American author and academic (1968–2022)

Terrance Dean (September 8, 1968 - August 11, 2022) was an author, academic, and a former MTV executive. He is best known for his 2008 memoir Hiding in Hip-Hop and is the author of books including Reclaim Your Power! A 30-Day Guide to Hope, Healing and Inspiration for Men of Color (2003), Straight From Your Gay Best Friend – The Straight Up Truth About Relationships, Love, and Having A Fabulous Life (2010), Visible Lives: Three Stories in Tribute to E. Lynn Harris, (2010). In 2011, Dean made his fiction debut with his novel, MOGUL. Dean was a postdoctoral fellow in Black Studies at Denison University since 2019 .

==Career==
Dean was a contributing writer to several anthologies including Souls of My Brothers and Always Too Soon. He wrote for VIBE, ESSENCE, XXL, Juicy Magazine, Huffington Post, The Advocate, The New York Sun, and The Tennessean.

Dean was featured in Newsweek, Ms. Magazine, Time Magazine, New York Magazine, The Observer UK, Genre, Hip Hop Weekly, and Mediatakeout.com.

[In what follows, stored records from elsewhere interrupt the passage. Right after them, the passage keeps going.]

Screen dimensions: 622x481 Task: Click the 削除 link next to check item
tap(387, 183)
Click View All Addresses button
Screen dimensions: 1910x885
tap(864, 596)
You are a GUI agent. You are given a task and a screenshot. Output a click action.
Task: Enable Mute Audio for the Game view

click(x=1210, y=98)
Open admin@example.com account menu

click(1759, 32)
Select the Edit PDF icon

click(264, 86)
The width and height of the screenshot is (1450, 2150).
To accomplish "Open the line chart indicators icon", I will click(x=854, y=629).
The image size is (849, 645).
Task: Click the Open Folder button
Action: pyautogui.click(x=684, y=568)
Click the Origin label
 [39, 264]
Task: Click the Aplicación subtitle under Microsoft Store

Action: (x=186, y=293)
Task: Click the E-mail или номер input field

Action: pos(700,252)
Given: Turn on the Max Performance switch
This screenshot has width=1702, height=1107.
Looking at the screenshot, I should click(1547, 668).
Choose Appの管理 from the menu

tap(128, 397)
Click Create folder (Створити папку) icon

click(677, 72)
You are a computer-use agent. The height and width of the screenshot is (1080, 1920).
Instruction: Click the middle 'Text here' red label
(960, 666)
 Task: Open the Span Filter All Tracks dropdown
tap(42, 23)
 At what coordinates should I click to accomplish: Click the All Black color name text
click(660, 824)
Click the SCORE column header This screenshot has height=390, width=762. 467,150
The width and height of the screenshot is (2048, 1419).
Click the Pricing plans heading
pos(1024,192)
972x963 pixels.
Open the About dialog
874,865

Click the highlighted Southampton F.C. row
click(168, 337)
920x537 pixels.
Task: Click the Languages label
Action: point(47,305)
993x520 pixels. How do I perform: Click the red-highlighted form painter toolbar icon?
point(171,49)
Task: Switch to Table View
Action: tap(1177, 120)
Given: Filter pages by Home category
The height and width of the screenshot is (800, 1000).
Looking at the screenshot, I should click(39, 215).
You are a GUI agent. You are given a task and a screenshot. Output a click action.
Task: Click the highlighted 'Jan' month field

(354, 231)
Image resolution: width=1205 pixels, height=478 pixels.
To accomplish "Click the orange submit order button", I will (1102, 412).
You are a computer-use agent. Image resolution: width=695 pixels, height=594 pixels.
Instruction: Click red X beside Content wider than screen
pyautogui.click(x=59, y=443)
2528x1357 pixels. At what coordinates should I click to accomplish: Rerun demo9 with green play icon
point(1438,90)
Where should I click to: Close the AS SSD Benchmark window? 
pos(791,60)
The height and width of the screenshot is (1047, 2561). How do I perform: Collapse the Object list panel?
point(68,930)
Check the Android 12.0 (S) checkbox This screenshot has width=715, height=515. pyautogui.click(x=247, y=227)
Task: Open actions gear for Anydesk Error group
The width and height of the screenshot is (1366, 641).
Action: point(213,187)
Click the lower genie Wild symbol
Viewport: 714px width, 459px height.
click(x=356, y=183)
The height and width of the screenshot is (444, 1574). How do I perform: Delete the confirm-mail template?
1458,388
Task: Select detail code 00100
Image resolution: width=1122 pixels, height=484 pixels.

Dean worked with television and film production companies such as B.E.T., Savoy Television, Paramount Pictures, Warner Bros, and Sony Pictures. He worked with MTV Networks for several years aiding in the production of live award shows and events.

Dean received his PhD in religion from Vanderbilt University, where he studied the relationships between race, sexuality, sex and, gender in homiletics and liturgics. He previously received his BA in communications from Fisk University; Master of Theological Studies from Vanderbilt, and MA in religion from Vanderbilt. As Assistant Professor of Black Studies at Denison University, his research concerned topics including African-American religion, the African-American diaspora, Afro-futurism and the work of James Baldwin. He was appointed the first Aminah Brenda Lynn Robinson Scholar-in-Residence at the Columbus Museum of Art in January 2022.

==Death==
According to officials at Denison University, where Dean was employed, sometime in the summer of 2022, Dean was stricken with illness and briefly spent time in a hospital in Columbus, Ohio. On, August 11, 2022, Columbus police performed a wellness check in which they found Dean dead in his home. An exact cause of death was not provided.

==Bibliography==
- Reclaim Your Power! A 30-Day Guide to Hope, Healing and Inspiration for Men of Color (2003)
- Hiding in Hip-Hop (2008)
- Straight From Your Gay Best Friend – The Straight Up Truth About Relationships, Love, and Having A Fabulous Life (2010)
- Visible Lives: Three Stories in Tribute to E. Lynn Harris (2010)
- MOGUL (2011)

==Influences==
Dean cited the late Afro-American and openly gay author E. Lynn Harris as a literary influence.